No, trusting in G-d is not that but rather the belief that nothing happens by chance, and that everything that occurs under the sun is the result of the decree of the Almighty.(Emunah & Bitachon)
What is faith in G-d? Some people may believe that faith means things will all work out. In modern culture, people talk about faith as a connection to something intangible in yourself or in the world.
Judaism’s view of faith goes deeper. Our Emunah is our protest against chance. It is our inner belief that the world is imbued with meaning. We don’t always know why things happen, but G-d has a plan for our soul. We live in that Emunah by looking for meaning in our lives, even in the unexpected turns life takes.
And though we cannot understand “why” something happens, we do know that we are not abandoned by G-d. Each path we walk down is an opportunity in some way to grow closer to G-d. That brings an inner sense of calm.
Aviel’s accident changed everything about our wedding weekend. Our Friday dinner plans got canceled. On Sunday morning, my sisters-in-law applied abundant globs of makeup up to cover the bruises on Aviel’s face. That afternoon, Aviel limped down the aisle to our Chuppah.
Standing there, as I beheld her bruised face, I had an overwhelming sense of how fragile our lives are. We were so happy to be alive. And because of that, we saw a deeper meaning in our marriage.
Twenty-one years later, on our anniversary, I again lived to see her saved from a kind of “accident.” We have so many ideas about how time should go and what our lives should look like. But G-d teaches us how to spend our time.
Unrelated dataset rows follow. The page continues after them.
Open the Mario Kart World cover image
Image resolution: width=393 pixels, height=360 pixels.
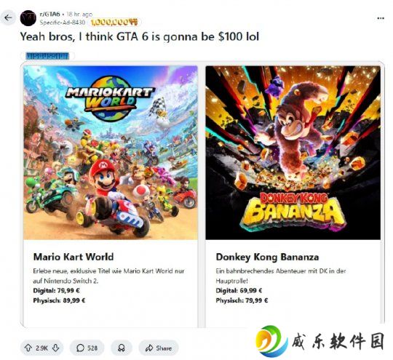(111, 153)
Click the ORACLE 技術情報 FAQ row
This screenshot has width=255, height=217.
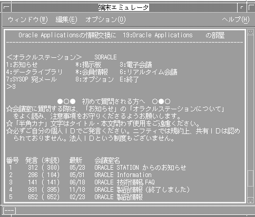81,182
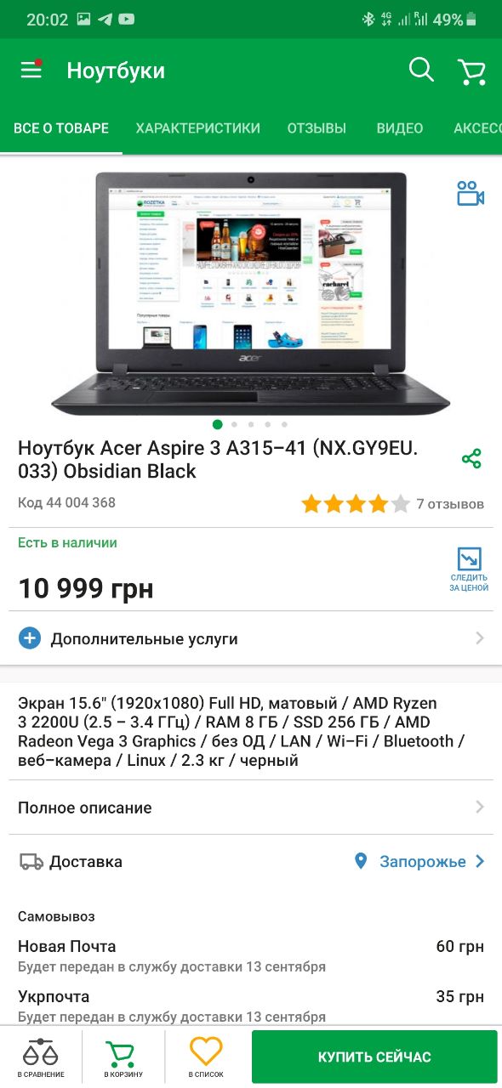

Nothing about our summer turned out the way I anticipated. I thought we would spend our anniversary at a motel, hiking in Oregon. Instead, we were rushing to get Aviel admitted to the hospital.
After the surgery, Aviel was recovering in the Neurocritical Care unit. Thank G-d, her optic nerve was not damaged, and she was able to see again. I looked at her in the bed, and out of the window at the parking lot. As the sun set, I felt a new sense of calm.
Honestly, it’s hard for me to say how I would respond in a “real” tragedy. But I think back to that moment, and I try to take the calm feeling with me.
The next time that you find yourself faced with an unexpected challenge, take the time you need to reflect.
Discover yourself in the place G-d prepared for you.